Why would we pay any attention to your testing? You ignore lab results. You ignore other's experiences. I will post pictures of my five year old stain job that looks like the day we stained it even though you claim I have compromised it with to much primer.

Posting a few pictures proves nothing, unless it comes from you I guess. Shanes point was that you have earned no redirect with your disrespectful ways.

My suggestion is to walk away or join the discussion. Listen to what others are saying and give then the curiosity of their experience and stop the ego. I still think it funny you keep taking about other people's egos when it is clear who had the ego.

Go back abd read the thread. It did not become hostile until you showed up.

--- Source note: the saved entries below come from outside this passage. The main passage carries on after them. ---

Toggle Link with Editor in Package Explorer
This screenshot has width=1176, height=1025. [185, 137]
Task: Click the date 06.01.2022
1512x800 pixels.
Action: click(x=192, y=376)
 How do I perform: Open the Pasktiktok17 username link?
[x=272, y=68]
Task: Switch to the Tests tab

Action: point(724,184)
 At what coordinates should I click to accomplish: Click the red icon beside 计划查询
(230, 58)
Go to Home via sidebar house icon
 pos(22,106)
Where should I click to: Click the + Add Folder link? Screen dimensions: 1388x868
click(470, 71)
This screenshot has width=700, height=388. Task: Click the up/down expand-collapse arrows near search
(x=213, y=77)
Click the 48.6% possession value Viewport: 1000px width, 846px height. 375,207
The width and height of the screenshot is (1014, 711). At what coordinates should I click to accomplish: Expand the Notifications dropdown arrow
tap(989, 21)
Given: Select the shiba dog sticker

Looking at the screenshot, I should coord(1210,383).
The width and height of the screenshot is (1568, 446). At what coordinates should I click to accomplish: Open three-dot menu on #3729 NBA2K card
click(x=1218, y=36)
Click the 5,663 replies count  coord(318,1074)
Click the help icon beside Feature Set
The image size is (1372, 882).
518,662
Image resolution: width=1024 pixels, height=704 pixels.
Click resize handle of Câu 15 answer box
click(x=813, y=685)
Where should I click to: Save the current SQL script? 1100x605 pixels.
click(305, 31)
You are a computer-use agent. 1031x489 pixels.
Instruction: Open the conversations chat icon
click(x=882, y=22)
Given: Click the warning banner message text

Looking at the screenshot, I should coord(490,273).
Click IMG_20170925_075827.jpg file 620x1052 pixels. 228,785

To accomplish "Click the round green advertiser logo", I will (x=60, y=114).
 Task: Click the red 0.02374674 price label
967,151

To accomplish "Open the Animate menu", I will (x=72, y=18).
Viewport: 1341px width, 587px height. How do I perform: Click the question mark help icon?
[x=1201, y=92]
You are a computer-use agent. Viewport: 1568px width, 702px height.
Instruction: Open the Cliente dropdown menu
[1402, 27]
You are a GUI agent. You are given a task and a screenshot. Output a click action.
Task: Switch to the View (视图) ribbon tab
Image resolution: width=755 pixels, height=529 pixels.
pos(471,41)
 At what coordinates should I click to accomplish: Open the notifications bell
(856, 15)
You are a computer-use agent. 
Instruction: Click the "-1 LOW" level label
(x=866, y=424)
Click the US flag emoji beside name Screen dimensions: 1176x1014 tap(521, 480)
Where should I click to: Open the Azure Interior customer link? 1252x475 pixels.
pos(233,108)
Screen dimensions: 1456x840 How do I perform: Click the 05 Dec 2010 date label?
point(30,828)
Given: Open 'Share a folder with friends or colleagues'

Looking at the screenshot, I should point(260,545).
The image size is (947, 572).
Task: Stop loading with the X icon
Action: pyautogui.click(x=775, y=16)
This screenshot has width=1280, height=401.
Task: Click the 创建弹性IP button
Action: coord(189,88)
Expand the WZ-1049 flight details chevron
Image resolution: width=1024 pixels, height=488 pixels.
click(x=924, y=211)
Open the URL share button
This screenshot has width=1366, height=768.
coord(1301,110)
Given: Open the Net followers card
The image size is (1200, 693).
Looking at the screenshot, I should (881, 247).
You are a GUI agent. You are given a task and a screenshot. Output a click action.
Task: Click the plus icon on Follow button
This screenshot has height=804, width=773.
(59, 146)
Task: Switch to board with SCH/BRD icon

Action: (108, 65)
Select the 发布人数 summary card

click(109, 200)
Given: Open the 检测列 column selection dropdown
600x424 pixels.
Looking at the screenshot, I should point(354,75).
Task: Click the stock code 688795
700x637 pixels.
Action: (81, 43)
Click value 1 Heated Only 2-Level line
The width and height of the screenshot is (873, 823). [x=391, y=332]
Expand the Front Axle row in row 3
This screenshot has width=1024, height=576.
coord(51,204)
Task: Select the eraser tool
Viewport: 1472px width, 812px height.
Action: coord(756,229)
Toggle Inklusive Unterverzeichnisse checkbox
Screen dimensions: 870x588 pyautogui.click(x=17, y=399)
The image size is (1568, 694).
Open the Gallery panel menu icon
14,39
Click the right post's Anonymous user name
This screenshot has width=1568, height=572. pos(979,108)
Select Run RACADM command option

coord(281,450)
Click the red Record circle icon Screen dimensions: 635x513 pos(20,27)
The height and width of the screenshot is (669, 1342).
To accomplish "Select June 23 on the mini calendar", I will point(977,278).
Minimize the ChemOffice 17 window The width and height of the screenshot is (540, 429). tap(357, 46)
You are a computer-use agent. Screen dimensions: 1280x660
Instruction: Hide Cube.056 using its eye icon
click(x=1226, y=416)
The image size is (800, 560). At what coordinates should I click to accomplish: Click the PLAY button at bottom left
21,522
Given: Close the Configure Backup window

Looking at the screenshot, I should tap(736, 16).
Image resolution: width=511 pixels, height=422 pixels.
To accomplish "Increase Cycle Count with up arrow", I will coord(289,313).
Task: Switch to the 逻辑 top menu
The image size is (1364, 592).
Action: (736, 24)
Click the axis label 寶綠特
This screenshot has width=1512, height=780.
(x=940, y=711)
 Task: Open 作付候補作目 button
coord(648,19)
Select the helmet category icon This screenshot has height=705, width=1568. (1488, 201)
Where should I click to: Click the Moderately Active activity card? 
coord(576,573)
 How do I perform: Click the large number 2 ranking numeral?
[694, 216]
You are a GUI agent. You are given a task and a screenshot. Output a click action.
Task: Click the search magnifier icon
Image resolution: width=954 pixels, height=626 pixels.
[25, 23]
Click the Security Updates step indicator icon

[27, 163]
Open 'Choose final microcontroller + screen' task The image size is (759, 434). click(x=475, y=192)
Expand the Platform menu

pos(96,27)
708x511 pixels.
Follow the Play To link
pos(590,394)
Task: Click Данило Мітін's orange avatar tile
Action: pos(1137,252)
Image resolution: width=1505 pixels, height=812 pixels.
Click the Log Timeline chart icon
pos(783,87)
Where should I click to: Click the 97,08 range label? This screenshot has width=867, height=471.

I know...you'll insert your pansie or ego comment hear ignoring what I just said.


----------



## Skyvorima

TNTSERVICES said:


> Again, calling me a hack because I said there is I heard there was no real difference between paint and stain without looking at the context in the conversation is just your sad execuse to call others names when it was unwarranted.
> 
> The fact is the subject was solid stain versus paint in the context if peeling and failure. Solid stain will peel and fail like paint. I think plenty of actual facts presentef by others as well as them agreeing that they have all experienced peeling stain.
> 
> You think ventalation and breathing are interchangeable. You think all caulk guns have cutters. And when it comes to defending your verbiage you want everyone to just know what you mean. You say that real pros would have known what you meant. You make mistakes and errors and it's still everyone else fault for not understanding. Even after I clarified myself out was not good enough for you. Even when others who said they didn't read it like you did, it wasn't good enough.
> 
> So far you haven't listened to anyone yet want everyone to bite to your egotistical bent. You want everyone to accept your words abd never question. You have appointed yourself paint guru but it's obvious that like us all you have a lot to learn.
> 
> It's sad when a self appointed pro promotes ignoring manufacturer's recommendations along with organizations with much more experience in this field than they have.
> 
> I would still like you to answer the question as to who told you about chemical and mechanical bonds. Where have you gained your definitive answers that fly in the face of the wisdom of your peers?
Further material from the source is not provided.